Speak up for big trees!
The Forest Service is moving forward with plans to weaken its rules that protect big trees on all National Forests in Central and Eastern Oregon. Since the mid-1990s, a clear rule has protected all trees larger than 21” in diameter from timber harvest throughout the Deschutes, Ochoco, Fremont-Winema, Malheur, Umatilla, and Wallowa-Whitman National Forests. This rule is known as the Wildlife Standard of the Eastside Screens, meaning the Forest Service must “screen” timber sales to ensure that wildlife habitat will be preserved.
Most big trees on our National Forests have already been cut down over the past 150 years. Those that remain have incredible ecological value because they are vital habitat for many species of wildlife. They provide shade that helps keep streams cold, keep soils healthy, and keep forests fire-resilient. They are also a valuable carbon storage sink. With so few old-growth forests left in Oregon, we should be doing everything we can to save our last big trees.
Now, the Forest Service is planning to gut this vital protection for big trees. We warned you about this back in May when the Forest Service announced online workshops exploring changes to its big tree protections. Confirming our worst fears, the Forest Service has released a Draft Environmental Assessment (EA) that weakens the hard-and-fast standard that prevents logging any trees bigger than 21” in diameter. The new rule would replace this standard with a squishy guideline that suggests National Forest managers “should” try and preserve some big trees. You can review the proposal here.
***
■ WORK REQUEST A
In the big-tree text, what is the rule protecting trees larger than 21” in diameter known as?
■ WORK REQUEST B
Copy the big-tree text word for word between "Most big trees" and "last big trees.", inclusive.

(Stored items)
***
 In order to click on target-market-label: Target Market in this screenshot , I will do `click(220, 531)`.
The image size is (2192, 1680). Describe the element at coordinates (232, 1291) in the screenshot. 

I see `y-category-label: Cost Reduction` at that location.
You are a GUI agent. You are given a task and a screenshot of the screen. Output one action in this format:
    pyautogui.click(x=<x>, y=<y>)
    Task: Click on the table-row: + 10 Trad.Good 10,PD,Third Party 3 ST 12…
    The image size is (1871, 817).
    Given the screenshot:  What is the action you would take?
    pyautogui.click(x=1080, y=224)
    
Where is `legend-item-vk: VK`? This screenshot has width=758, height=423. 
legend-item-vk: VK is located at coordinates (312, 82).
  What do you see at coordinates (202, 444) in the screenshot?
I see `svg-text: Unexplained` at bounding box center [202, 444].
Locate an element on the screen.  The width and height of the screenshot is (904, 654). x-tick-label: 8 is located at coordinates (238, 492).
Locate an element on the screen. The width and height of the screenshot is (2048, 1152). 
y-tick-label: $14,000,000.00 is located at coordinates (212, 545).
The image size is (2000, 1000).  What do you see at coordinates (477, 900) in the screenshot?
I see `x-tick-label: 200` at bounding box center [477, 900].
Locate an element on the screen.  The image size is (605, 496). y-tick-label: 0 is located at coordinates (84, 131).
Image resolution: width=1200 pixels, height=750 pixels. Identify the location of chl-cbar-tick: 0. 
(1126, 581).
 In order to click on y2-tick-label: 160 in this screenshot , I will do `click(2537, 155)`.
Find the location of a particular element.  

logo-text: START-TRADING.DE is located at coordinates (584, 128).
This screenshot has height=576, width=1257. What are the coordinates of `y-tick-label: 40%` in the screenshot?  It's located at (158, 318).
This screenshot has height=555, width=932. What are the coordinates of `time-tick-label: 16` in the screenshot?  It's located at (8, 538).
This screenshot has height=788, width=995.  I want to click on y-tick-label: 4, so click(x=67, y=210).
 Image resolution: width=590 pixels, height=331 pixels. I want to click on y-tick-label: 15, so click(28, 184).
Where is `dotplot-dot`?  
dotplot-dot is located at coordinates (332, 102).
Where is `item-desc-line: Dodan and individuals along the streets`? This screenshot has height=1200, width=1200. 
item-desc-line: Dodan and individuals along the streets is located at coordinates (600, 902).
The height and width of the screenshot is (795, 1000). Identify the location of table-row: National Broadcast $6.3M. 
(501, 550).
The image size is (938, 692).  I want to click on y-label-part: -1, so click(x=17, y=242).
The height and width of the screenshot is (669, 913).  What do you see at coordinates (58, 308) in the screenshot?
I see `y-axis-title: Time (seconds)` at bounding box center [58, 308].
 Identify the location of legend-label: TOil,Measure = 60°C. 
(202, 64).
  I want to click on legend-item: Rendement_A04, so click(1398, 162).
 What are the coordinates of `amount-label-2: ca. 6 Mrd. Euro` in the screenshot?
***
■ WRITTEN RESPONSE A
The Wildlife Standard of the Eastside Screens.

■ WRITTEN RESPONSE B
Most big trees on our National Forests have already been cut down over the past 150 years. Those that remain have incredible ecological value because they are vital habitat for many species of wildlife. They provide shade that helps keep streams cold, keep soils healthy, and keep forests fire-resilient. They are also a valuable carbon storage sink. With so few old-growth forests left in Oregon, we should be doing everything we can to save our last big trees.